Sie wartete eine Weile und begann sich zu fragen, ob sie den Termin richtig genannt oder etwas anderes missverstanden hatte, als eine Frau aus dem Haus trat und sie argwöhnisch musterte. Die Frau war in den Vierzigern, schätzte Anne, konnte aber gut und gern auch jünger sein. Sie trug ein einfaches weißes Männerhemd über ausgebeulten Jeans, die nackten Füße steckten in Birkenstock-Sandalen, das lange blonde Haar war in einem nachlässig geknoteten Dutt aus dem Gesicht genommen, das von kühlen, grauen Augen beherrscht wurde.

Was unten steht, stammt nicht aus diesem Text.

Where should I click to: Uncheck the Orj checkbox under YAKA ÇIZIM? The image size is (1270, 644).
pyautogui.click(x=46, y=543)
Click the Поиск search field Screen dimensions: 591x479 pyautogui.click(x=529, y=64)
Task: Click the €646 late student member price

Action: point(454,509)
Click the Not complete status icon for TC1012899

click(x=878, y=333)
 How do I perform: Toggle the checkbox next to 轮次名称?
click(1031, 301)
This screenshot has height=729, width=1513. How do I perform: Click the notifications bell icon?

„Das Gartentor stand offen“, begann Anne, „und ich …“
„Oh – entschuldigen Sie bitte den unhöflichen Empfang, Sie müssen Anne Michel vomTagblatt sein, versetzte ihr Gegenüber mit so strahlendem Lächeln, dass sich Anne fragte, ob sie sich den unfreundlichen Blick nur eingebildet hatte.